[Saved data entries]
__________________________________________________
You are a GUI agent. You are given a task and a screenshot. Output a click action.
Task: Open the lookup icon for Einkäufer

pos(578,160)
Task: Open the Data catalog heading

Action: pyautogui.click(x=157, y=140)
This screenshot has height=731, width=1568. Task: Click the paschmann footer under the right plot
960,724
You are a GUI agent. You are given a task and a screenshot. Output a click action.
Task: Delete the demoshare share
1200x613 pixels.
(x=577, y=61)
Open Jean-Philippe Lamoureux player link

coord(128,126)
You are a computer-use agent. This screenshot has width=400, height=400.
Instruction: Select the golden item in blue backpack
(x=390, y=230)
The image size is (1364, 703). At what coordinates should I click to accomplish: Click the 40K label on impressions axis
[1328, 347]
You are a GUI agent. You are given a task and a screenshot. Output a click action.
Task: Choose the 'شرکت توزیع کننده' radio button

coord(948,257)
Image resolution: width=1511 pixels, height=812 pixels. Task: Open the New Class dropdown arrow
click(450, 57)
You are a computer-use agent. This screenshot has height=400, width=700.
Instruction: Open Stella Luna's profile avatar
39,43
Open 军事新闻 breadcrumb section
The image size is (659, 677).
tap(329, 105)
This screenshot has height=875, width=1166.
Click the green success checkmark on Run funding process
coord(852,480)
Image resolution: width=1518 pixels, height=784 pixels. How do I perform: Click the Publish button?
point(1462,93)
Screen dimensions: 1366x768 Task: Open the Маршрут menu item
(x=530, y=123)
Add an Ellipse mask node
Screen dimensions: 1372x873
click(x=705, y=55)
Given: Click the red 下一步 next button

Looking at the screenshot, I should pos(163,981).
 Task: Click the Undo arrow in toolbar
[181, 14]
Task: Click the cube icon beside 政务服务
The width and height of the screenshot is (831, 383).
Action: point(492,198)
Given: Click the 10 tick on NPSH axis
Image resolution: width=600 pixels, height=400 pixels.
__________________________________________________
• [Exercise] Report every line of the entries that carries the word "computer".

• [Solution for this problem]
You are a computer-use agent. This screenshot has width=400, height=400.
You are a computer-use agent. This screenshot has height=400, width=700.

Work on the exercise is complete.